According to Anne Smith, international board certified lactation consultant (IBCLC), although many moms believe that eating gassy foods like broccoli or beans can cause your baby to have stomach issues, it's not likely. Because neither gas nor fiber are transferred in your breast milk, your baby's post-feeding as pains are actually more likely an example of correlation, not causation.
Some caffeine in moderation is just fine for breastfeeding moms. Which is awesome, because caffeine is necessary if I want to continue functioning in my current, sleep-deprived state.
However, and according to BabyCenter, because caffeine is transferred to your baby in your breast milk, too much might make them fussy or interfere with their sleep.
According to What To Expect, only about three percent of babies have an allergy or intolerance to cow's milk. Some are also found to be intolerant to milk and soy, which is called a Milk Soy Protein Intolerance (MSPI). Symptoms can include vomiting, diarrhea, blood or mucus in their stool, discomfort and poor weight gain.
According to the website GIKids.org, a breastfeeding mom can choose to completely eliminate foods containing dairy and soy from their diet, and/or feed their baby a hypoallergenic formula. According to BabyCenter, before eliminating foods from your diet, you should consult your doctor to make sure that you are getting adequate nutrition.
According to the U.S. Department of Agriculture, breastfeeding moms should avoid some fish including shark, swordfish, king mackerel, and tilefish, because they contain high levels of mercury, which can be harmful to you and your baby. Breastfeeding moms should also limit their consumption of tuna to six ounces or less.
If you don't eat fish, the U.S. Department of Agriculture recommends adding a docosahexaenoic acid (DHA) supplement in addition to your prenatal vitamin for omega-3 fatty acids.
According to the U.S. Department of Agriculture, breastfeeding moms have additional dietary requirements when it comes to vitamins and minerals. They recommend that nursing moms get plenty of calcium-rich foods like milk, yogurt, and cheese. However, when it comes to dairy, there's such a thing as too much. According to BabyCenter, too much dairy can lead to a fussy gassy baby, so it's best to limit your intake to three servings a day.

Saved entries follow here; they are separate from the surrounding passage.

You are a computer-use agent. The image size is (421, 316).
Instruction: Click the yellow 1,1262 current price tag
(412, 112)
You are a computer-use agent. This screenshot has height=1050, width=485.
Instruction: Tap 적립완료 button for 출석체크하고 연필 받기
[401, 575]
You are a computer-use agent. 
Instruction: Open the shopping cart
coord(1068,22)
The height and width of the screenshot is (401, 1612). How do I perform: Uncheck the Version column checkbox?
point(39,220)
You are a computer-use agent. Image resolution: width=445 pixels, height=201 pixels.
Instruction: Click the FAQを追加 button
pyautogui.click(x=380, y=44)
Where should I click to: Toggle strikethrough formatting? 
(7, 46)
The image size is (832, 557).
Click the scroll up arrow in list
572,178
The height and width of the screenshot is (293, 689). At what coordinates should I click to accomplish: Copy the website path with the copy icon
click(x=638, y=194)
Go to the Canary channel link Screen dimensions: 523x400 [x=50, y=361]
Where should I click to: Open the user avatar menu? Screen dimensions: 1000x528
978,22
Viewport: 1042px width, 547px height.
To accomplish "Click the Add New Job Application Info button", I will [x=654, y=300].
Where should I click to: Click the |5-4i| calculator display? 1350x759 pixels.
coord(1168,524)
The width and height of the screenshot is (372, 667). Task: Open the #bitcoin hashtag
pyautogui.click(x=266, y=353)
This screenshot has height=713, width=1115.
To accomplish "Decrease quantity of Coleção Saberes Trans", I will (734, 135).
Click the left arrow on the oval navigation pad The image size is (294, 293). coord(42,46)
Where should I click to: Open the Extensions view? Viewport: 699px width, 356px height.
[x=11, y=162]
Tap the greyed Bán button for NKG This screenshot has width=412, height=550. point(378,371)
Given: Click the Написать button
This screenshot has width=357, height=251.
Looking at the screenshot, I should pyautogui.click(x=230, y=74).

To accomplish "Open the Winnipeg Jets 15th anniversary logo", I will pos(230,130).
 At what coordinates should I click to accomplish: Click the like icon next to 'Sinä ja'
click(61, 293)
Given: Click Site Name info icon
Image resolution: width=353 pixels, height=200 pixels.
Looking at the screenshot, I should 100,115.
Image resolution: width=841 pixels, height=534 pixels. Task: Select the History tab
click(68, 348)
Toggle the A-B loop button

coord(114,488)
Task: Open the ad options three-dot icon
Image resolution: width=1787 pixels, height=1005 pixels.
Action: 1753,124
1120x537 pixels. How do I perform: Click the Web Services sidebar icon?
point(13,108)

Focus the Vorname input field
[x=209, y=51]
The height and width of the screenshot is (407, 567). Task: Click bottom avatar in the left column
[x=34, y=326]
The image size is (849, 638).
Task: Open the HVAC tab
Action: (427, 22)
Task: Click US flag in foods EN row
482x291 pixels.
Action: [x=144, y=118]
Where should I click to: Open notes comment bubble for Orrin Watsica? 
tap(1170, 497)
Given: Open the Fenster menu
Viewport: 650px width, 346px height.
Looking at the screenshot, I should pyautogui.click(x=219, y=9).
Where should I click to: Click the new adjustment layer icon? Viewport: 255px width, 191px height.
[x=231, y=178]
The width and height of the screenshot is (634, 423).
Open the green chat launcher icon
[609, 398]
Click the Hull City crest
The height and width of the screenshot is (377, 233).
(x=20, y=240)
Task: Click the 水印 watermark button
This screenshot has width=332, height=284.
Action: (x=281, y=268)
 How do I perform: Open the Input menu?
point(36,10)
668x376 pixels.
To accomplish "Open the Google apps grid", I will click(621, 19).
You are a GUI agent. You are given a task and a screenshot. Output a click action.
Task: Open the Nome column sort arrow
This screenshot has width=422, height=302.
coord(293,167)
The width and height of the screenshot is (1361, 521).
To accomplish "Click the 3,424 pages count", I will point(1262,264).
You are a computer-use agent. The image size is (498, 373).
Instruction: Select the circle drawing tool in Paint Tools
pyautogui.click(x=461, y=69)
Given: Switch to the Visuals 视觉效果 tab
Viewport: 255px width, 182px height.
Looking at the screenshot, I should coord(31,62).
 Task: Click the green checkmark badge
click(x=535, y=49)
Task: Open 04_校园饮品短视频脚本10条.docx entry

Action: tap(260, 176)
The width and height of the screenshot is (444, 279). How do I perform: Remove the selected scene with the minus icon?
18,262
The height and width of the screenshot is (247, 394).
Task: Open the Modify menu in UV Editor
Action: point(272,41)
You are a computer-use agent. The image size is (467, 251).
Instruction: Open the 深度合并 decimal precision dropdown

According to What to Expect, nursing moms may want to consider avoiding herbal remedies and teas. Because they aren't regulated by the Food and Drug Administration, it's best to not risk eating or drinking something that might harm you, your baby, or your supply. While some teas and herbal supplements are marketed to breastfeeding women as ways to increase their breast milk supply, it's worth noting that huge review of research published in the Journal of Human Lactation did not find any evidence that herbal remedies are effective at increasing supply or safe for use by lactating women.